Daí, considera, "veio o delírio, num passado próximo, de que seria possível constituir-se numa espécie de sub-império sem levar a sério as indispensáveis contribuições dos países em torno de si". Foi um erro fatal, segundo ela.

"Há uma arrogância originada na ignorância ou cegueira do Brasil sobre o mundo em volta, que faz com que não possa chegar ao que poderia ser sua vocação de destino pela sua extensão, pluralidade de povos e deslumbrante diversidade de formas de existência em seu extenso território, assim como a grandeza dos seus recursos."

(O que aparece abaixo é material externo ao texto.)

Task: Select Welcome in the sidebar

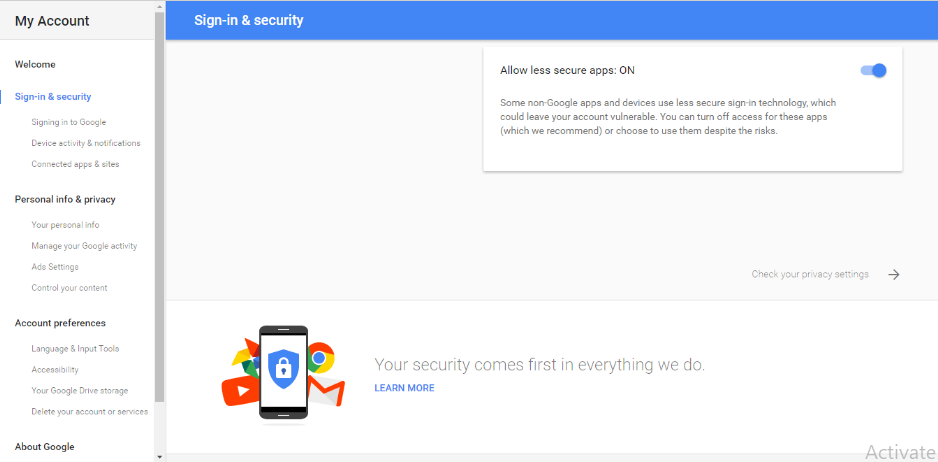Action: [35, 64]
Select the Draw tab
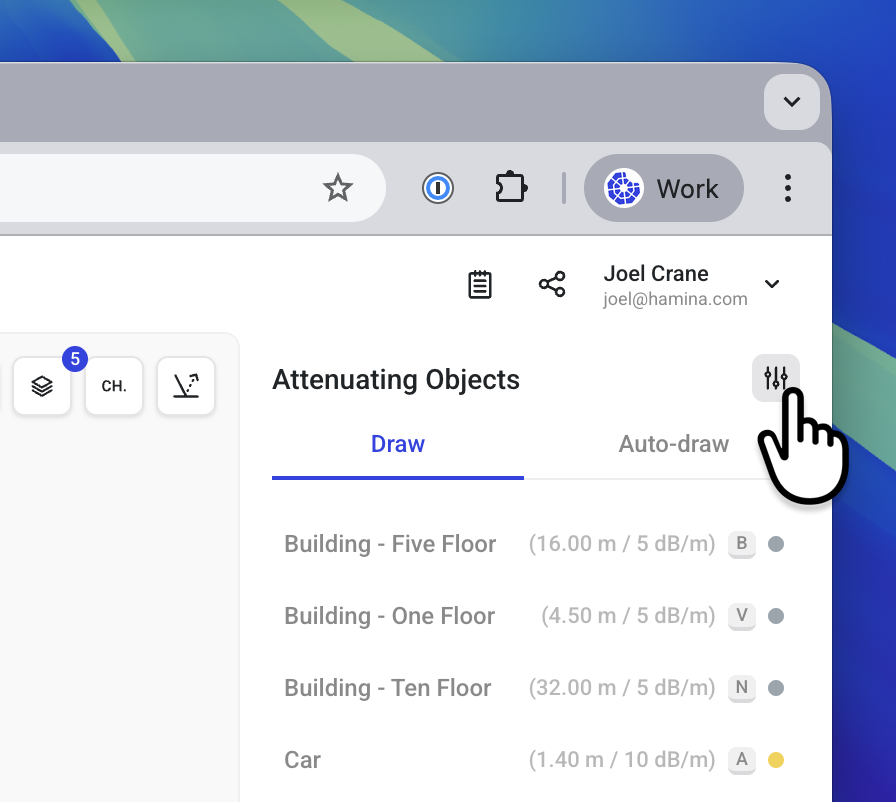Image resolution: width=896 pixels, height=802 pixels. coord(398,444)
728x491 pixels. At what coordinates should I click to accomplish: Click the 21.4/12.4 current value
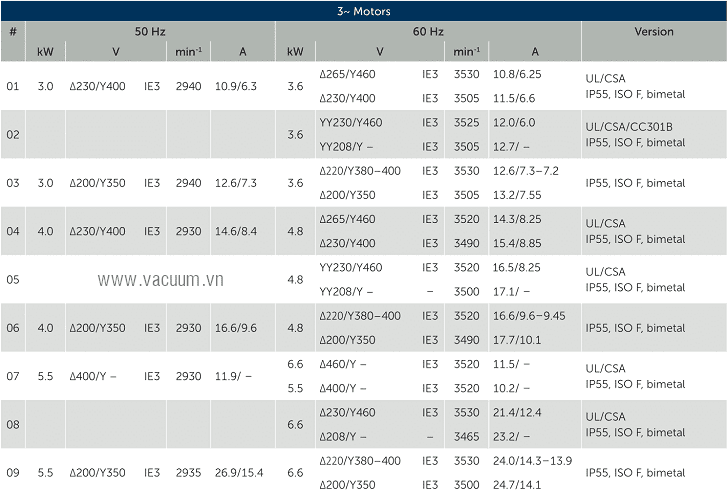[x=517, y=413]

Segato chegou ao Brasil em 1976, para realizar um trabalho no Instituto Joaquim Nabuco de Pesquisas Sociais do Recife. "Foi aí conheci um povo do Brasil com suas cantorias, boiadas, frevos e maracatus do nordeste; cocos, forró e ciranda, e o impressionante repertório da tradição religiosidade nagô do Recife e fiquei apaixonada. Logo me aconteceu de descer a Brasília e conhecer a elite, e inevitavelmente me decepcionei. Eram, sem dúvida, dois Brasis."
"Nesse sentido é um país de condução marcadamente eurocêntrica, um país para o qual sempre tento achar a tradução de uma palavra castelhana que minha mãe usava muito: 'tilingo'. Muito recentemente encontrei a tradução mais aproximada: um país 'deslumbrado' e, portanto, com muita dificuldade para se salvar de sua existência periférica, que o fragiliza constantemente. Entende a criatividade como moda, e copia, copia, copia o que mal entende como prestigioso, sem ter coragem para caminhar com os próprios pés."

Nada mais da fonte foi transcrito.